# TAAKDETAILS:
Geef de rijen hieronder ongewijzigd opnieuw weer, vanaf het begin tot en met de regel met "Action: (292, 435)".

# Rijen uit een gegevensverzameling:
────────

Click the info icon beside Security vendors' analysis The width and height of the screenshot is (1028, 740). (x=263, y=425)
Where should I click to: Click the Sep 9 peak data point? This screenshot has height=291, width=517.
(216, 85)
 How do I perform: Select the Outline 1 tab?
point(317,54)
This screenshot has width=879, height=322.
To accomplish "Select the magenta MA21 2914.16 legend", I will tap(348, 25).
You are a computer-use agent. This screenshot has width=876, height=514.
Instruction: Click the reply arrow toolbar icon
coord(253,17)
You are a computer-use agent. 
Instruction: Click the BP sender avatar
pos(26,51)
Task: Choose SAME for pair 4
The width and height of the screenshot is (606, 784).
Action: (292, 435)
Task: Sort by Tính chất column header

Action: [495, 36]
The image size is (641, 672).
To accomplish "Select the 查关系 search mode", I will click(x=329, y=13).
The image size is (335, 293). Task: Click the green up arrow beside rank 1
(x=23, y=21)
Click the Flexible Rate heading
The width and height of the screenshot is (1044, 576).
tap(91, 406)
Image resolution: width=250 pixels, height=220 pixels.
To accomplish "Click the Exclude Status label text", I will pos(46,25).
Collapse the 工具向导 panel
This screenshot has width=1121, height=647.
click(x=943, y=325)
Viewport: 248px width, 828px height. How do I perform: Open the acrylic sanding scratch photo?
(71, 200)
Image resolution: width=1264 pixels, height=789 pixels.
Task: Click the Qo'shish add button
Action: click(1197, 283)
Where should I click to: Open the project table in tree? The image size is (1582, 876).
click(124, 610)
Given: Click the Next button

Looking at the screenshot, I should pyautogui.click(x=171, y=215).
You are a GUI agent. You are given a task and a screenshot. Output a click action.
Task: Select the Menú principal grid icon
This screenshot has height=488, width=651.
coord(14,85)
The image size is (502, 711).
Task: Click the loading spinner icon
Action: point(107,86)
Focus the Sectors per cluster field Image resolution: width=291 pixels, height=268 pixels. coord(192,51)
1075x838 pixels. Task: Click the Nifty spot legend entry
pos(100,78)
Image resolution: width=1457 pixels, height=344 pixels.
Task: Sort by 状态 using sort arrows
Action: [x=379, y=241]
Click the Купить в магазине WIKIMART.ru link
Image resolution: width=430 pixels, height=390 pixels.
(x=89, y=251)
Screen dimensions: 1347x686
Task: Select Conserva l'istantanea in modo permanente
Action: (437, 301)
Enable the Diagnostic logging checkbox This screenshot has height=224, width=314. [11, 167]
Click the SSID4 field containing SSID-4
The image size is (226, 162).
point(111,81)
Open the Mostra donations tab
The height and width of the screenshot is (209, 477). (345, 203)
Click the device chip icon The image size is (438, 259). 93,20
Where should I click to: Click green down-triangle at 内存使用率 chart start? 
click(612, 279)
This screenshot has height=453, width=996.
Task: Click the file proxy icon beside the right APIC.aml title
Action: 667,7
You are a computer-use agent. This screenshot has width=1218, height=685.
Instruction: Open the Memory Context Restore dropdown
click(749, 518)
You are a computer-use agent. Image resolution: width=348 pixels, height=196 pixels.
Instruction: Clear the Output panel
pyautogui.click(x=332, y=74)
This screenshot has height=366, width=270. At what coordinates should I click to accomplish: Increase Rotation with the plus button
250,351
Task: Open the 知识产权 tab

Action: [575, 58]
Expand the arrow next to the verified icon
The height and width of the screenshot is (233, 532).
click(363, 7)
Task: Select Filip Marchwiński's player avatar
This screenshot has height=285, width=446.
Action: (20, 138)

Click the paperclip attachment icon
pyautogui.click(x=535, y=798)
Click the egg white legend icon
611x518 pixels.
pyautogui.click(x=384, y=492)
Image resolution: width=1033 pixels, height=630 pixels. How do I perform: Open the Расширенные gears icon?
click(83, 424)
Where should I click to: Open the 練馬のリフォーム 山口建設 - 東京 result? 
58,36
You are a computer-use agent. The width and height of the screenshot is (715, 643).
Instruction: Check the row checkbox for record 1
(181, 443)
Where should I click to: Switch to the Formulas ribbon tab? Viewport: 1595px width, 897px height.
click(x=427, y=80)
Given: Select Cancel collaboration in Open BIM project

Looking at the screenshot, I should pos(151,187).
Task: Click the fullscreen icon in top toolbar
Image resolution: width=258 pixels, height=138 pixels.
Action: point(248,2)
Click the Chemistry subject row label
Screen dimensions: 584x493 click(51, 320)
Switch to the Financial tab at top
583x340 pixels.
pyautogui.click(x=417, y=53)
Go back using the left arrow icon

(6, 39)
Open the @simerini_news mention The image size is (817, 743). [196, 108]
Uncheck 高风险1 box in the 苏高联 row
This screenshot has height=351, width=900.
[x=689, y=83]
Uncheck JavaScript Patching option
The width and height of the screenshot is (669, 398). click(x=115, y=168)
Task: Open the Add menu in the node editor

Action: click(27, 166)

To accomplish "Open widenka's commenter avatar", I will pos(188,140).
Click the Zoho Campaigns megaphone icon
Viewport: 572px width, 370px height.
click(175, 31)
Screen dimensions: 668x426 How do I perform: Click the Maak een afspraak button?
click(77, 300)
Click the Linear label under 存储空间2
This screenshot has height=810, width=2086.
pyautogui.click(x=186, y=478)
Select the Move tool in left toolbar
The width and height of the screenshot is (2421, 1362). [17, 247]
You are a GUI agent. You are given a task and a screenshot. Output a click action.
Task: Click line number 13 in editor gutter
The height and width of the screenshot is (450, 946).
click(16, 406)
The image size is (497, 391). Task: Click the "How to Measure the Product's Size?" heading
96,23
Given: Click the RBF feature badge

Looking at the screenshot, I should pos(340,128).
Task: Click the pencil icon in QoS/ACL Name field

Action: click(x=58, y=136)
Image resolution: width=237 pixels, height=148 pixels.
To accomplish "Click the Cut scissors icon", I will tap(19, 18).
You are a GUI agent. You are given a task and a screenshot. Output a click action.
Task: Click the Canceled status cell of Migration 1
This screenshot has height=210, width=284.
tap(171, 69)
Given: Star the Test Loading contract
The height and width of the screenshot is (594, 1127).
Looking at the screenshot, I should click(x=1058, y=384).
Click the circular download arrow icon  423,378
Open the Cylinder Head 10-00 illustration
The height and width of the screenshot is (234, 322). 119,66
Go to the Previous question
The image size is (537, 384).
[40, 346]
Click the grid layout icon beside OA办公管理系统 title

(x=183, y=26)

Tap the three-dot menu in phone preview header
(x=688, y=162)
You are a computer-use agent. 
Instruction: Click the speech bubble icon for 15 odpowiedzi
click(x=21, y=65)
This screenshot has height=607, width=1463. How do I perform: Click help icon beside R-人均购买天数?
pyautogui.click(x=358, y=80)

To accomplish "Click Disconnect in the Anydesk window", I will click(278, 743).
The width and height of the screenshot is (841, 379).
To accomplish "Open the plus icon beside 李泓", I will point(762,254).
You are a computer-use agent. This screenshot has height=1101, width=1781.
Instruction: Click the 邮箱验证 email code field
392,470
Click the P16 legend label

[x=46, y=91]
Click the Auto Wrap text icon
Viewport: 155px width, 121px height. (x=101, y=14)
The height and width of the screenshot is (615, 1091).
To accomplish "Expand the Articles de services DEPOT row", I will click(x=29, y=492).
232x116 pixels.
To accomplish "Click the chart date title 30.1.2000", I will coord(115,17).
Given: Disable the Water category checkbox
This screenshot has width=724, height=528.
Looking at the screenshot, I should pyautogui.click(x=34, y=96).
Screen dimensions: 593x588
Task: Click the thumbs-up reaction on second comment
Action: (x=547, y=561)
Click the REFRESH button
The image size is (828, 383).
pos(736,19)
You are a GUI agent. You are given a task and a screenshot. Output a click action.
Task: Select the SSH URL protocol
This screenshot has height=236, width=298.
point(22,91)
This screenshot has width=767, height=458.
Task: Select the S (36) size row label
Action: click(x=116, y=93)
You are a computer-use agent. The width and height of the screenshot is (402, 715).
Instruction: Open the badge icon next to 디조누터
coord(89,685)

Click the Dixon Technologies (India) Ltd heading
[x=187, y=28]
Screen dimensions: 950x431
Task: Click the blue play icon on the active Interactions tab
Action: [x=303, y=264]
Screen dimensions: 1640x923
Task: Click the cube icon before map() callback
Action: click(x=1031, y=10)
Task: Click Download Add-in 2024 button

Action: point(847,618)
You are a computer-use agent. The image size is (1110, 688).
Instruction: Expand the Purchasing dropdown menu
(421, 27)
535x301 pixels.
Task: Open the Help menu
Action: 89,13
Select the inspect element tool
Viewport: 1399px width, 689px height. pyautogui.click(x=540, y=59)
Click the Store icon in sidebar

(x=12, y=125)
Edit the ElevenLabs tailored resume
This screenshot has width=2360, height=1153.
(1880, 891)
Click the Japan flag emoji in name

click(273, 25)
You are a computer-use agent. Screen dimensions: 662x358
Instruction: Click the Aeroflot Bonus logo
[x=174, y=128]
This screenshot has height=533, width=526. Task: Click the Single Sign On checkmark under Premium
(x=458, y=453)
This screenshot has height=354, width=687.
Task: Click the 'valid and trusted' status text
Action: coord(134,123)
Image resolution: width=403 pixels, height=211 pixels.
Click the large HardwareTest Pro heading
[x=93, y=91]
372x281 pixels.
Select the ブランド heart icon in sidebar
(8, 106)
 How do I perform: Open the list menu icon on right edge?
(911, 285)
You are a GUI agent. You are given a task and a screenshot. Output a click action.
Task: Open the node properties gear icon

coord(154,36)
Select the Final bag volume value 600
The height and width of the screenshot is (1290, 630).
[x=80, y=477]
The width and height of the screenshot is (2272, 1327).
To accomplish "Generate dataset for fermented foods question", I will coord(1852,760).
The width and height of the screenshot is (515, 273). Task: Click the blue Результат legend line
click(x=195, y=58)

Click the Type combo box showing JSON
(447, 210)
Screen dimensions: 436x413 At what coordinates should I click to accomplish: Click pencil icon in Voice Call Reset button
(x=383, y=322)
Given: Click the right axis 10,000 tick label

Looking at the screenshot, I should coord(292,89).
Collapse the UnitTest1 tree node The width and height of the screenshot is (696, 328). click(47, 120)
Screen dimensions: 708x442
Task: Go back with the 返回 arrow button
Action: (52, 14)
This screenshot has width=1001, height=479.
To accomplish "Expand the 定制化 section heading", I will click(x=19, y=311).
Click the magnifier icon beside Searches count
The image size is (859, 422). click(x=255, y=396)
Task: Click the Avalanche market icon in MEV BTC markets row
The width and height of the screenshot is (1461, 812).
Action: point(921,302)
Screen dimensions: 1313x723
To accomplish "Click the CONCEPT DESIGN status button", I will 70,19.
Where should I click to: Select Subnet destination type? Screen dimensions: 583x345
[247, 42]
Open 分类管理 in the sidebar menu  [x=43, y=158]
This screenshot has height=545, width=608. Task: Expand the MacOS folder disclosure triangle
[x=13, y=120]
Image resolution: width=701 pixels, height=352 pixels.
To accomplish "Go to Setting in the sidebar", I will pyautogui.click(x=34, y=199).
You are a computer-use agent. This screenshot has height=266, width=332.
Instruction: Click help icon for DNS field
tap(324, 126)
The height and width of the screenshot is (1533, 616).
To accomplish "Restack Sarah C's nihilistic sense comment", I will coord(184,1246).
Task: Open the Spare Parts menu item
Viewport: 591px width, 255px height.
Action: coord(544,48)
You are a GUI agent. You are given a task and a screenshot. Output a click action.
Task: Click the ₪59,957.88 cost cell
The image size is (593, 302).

────────

# ANTWOORD:
Click the info icon beside Security vendors' analysis The width and height of the screenshot is (1028, 740). (x=263, y=425)
Where should I click to: Click the Sep 9 peak data point? This screenshot has height=291, width=517.
(216, 85)
 How do I perform: Select the Outline 1 tab?
point(317,54)
This screenshot has width=879, height=322.
To accomplish "Select the magenta MA21 2914.16 legend", I will tap(348, 25).
You are a computer-use agent. This screenshot has width=876, height=514.
Instruction: Click the reply arrow toolbar icon
coord(253,17)
You are a computer-use agent. 
Instruction: Click the BP sender avatar
pos(26,51)
Task: Choose SAME for pair 4
The width and height of the screenshot is (606, 784).
Action: (292, 435)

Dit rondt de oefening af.